A Athènes, à Cyllène, à Épidaure, les Grecs préféraient Esculape, le guérisseur. Le devin que les Béotiens avaient divinisé, Amphiaraüs, prononçait des oracles à Oropos. Trophonius transmettait les arrêts divins dans sa Grotte de Lébadée.

Dodone subit à son tour l’exploitation cléricale, l’influence asiatique. Les premiers prêtres du premier dieu grec n’avaient servi que l’Indra aryen, avec austérité, jusqu’au moment où, Dioné s’associant au Jupiter Naïos, des prophétesses, — les Péléïades, — vinrent exercer leur magie sous le chêne antique. La pythonisse de Delphes bavait à peine ses premiers oracles, que les Péléïades exerçaient déjà, à Dodone, un pouvoir fâcheux. Le chant du feuillage et le vol de la colombe demeuraient les signes principaux par lesquels le dieu manifestait sa volonté, mais, bientôt, vinrent s’ajouter à ces présages, le bruit de chaînettes nouées d’osselets, que le vent projetait contre des plaques de bronze, sonores, bruit dont les prêtresses comprenaient le sens. Les questions et les réponses étaient stylées sur des feuilles de plomb.

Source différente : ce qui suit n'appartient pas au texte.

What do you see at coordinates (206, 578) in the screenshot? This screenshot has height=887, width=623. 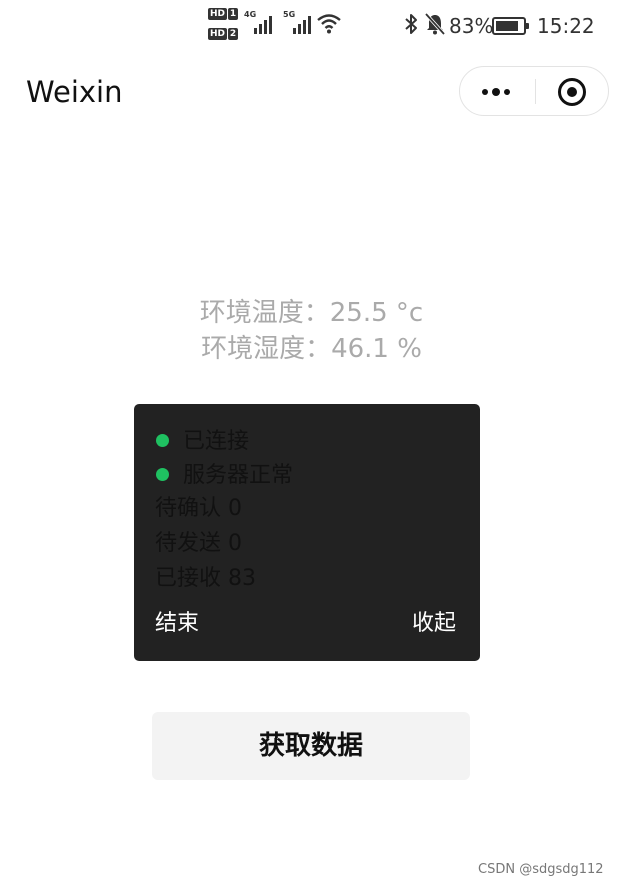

A Delphes, l’oracle agissait par la peur. Une femme, la Pythie, amenée comme de force par les prêtres, donnait aux dévots le spectacle effrayant d’un être offert à la divinité en sacrifice perpétuel. Assise sur un trépied exactement placé au-dessus d’un gouffre béant, et d’où s’échappait, toute fumante, l’exhalaison prophétique, la Pythie prophétisait. Dans une buée lourde, la victime sacrée se tordait, pâle, enivrée, et de sa bouche tordue, écumante, sortaient, alors, des plaintes, des cris, des hurlements, mélangés de mots que l’on recueillait, et dont on jetait l’interprétation à l’inconcevable crédulité des hommes.

A Claros, l’eau d’une source, bue par le prophète, suffisait pour lui inspirer une réponse. Les Asclépiades endormaient les malades, et les divinités venaient elles-mêmes, pendant le sommeil, donner au patient les remèdes procurant la guérison. En Béotie, la pratique pieuse consistait en l’écorchement d’un bélier, sur la peau duquel, toute chaude, s’endormait le pèlerin désormais apte à voir le dieu. L’oracle d’Ammon se manifestait en imprimant à la bari, ou barque sacrée que les prêtres portaient processionnellement, des mouvements significatifs, langage que les prêtres seuls savaient traduire.

De la Dodone pélasgique, au nord, jusqu’à l’oasis d’Ammon, au sud, en Libye, par l’harmonie des sons, par les douces paroles, par les spectacles terrifiants, par les ivresses procurées, par les bienfaits, ou par les menaces, par tous les moyens de terreur ou de séduction dont l’homme peut disposer, les prêtres s’emparaient du inonde. En Grèce, en Hellénie, l’humanité résistait d’instinct à l’accaparement. — Ni incantations, ni paroles de miel, ni menaces rudes ne me fléchiront, dit magnifiquement le Prométhée d’Eschyle.

L’oracle n’annonçait pas seulement le destin fatal ; il était aussi capable de changer l’avenir : c’est par ce moyen que les prêtres eurent les Hellènes. On voulut séduire les dieux, on s’appliqua très savamment à les compromettre, à leur faire annoncer un destin qu’ils se trouveraient ainsi intéressés à réaliser.